§ **EXERCISE AIM**
Print out the data below in full and exactly, skipping the pictures.
*** Opening GIVEN ENTRIES ***
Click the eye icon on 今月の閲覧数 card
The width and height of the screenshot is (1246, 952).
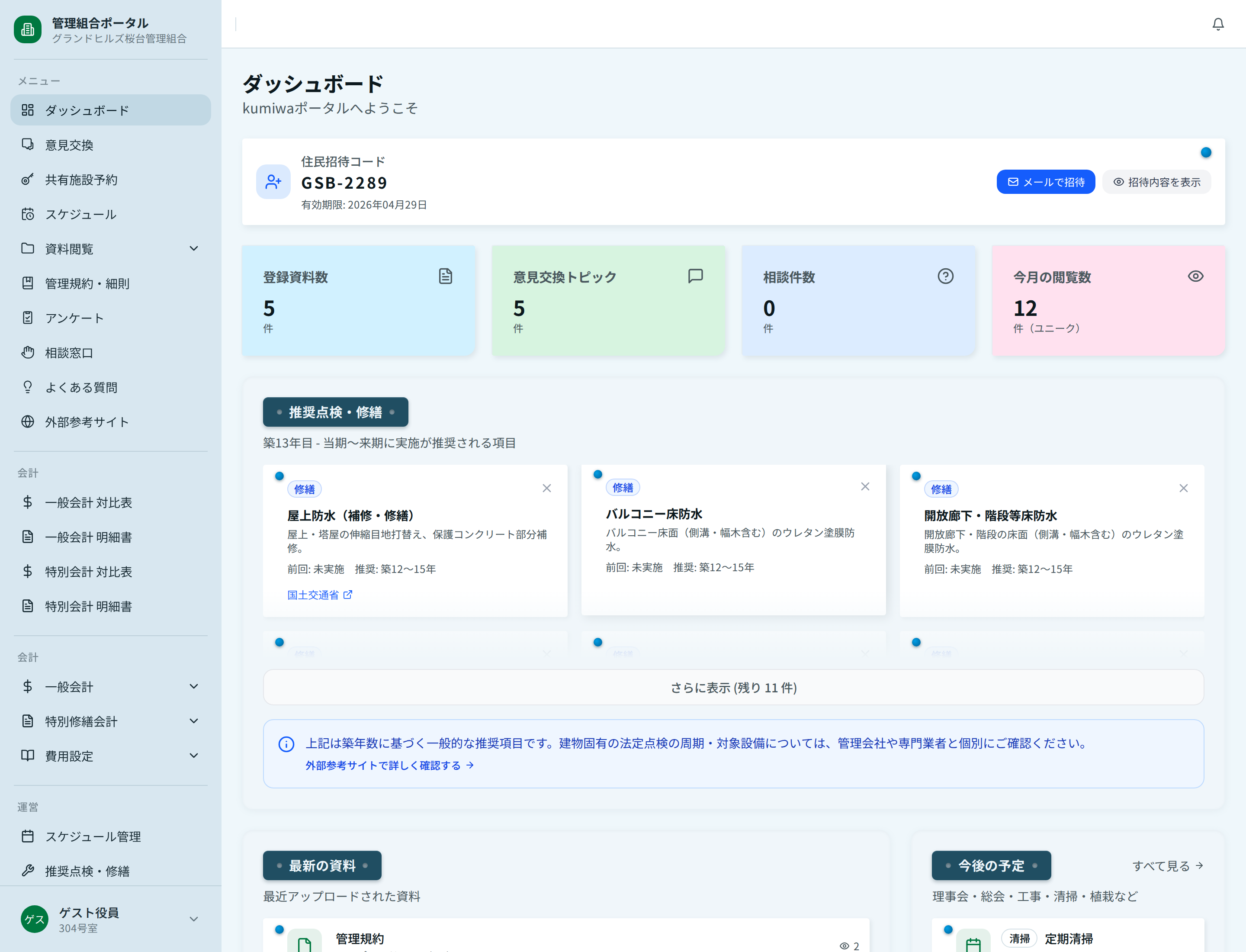click(x=1195, y=276)
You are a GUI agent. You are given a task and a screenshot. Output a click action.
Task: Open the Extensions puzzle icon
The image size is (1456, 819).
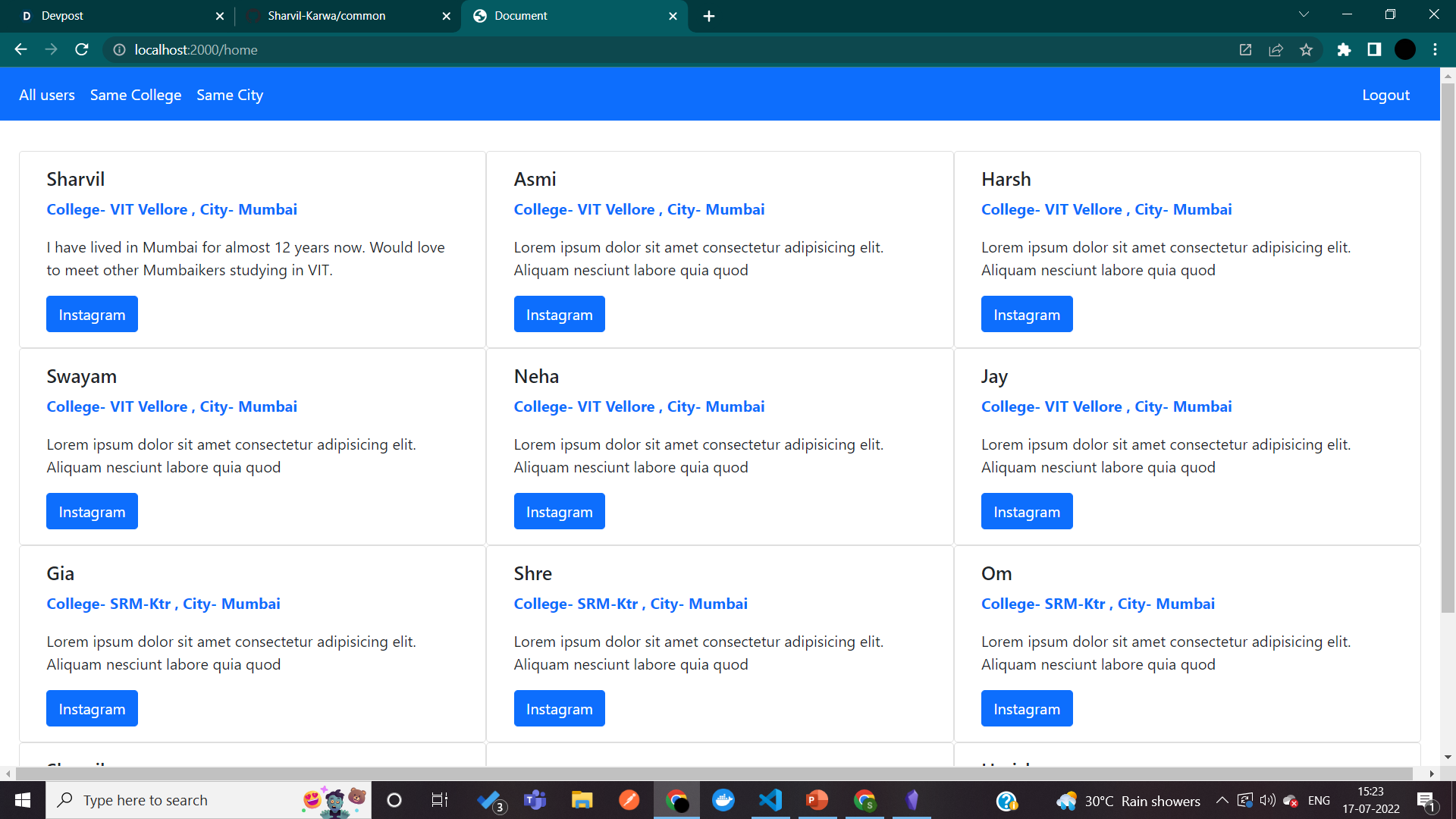tap(1344, 49)
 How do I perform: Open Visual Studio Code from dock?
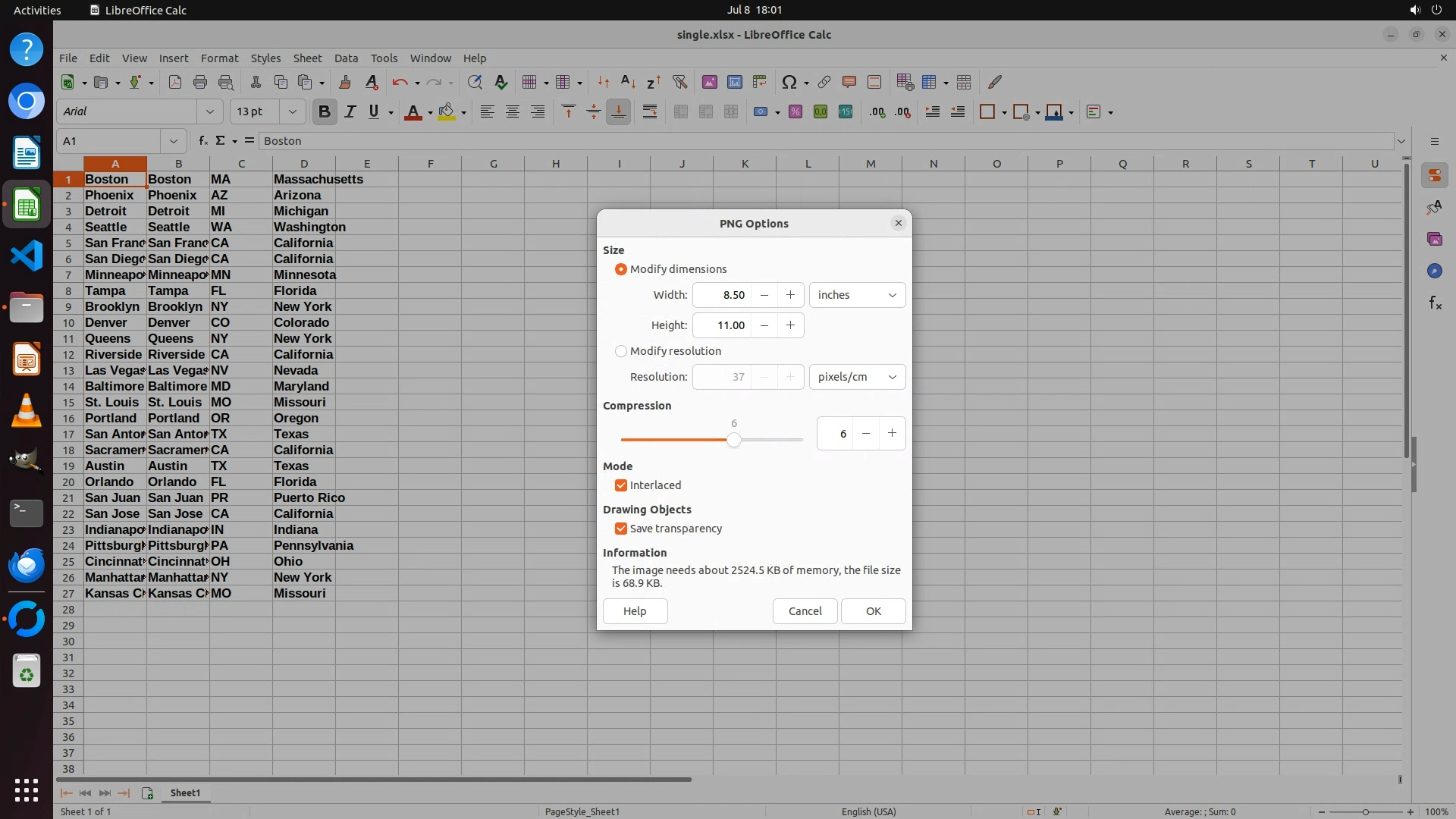(x=27, y=256)
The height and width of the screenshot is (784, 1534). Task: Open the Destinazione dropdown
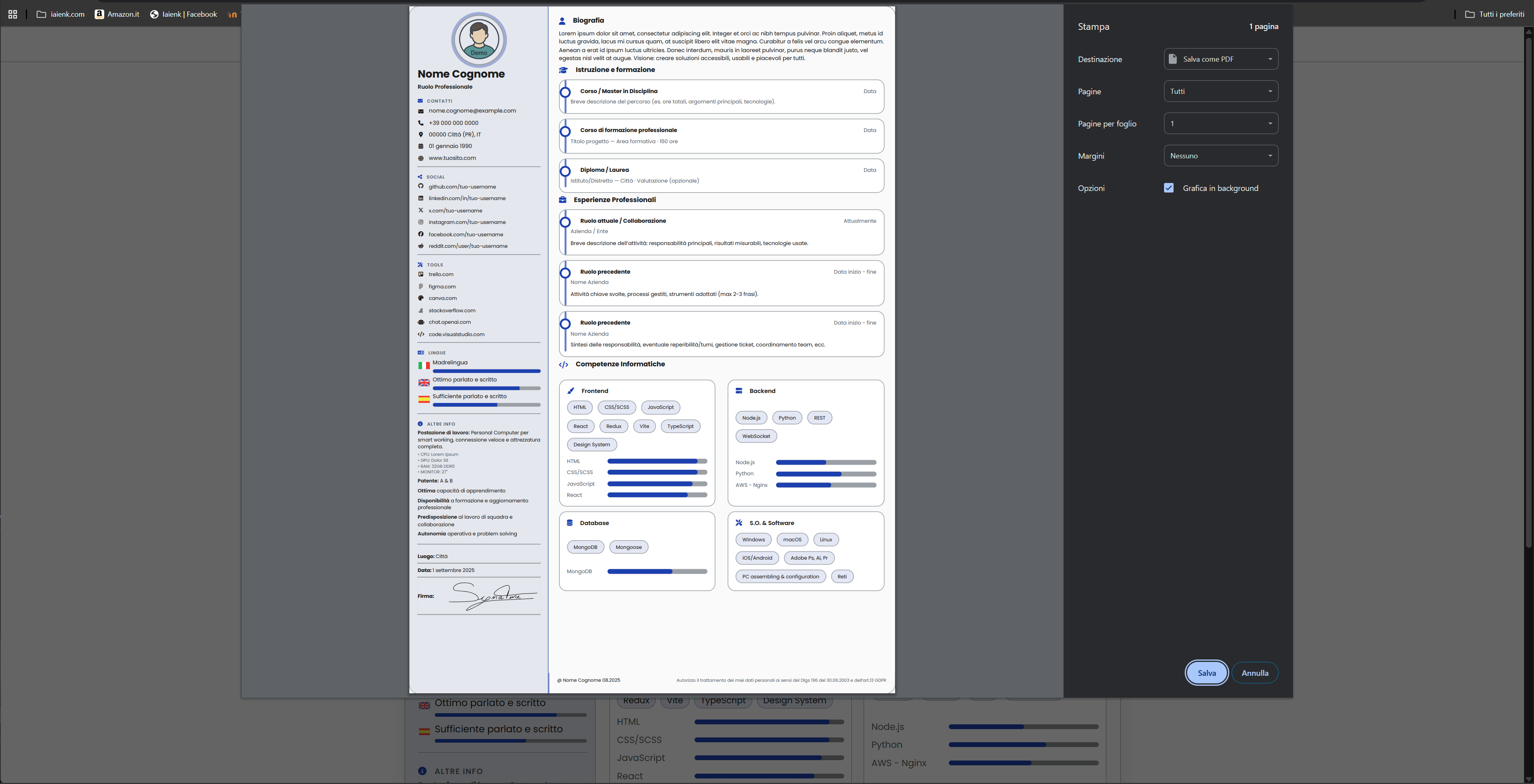click(x=1220, y=59)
*** Closing GIVEN ENTRIES ***
§ **PROBLEM SOLUTION**
Click the eye icon on 今月の閲覧数 card
The width and height of the screenshot is (1246, 952).
click(x=1195, y=276)
You are a GUI agent. You are given a task and a screenshot. Output a click action.
Task: Open the Extensions puzzle icon
The image size is (1456, 819).
tap(1344, 49)
 How do I perform: Open Visual Studio Code from dock?
(x=27, y=256)
The height and width of the screenshot is (784, 1534). Task: Open the Destinazione dropdown
click(x=1220, y=59)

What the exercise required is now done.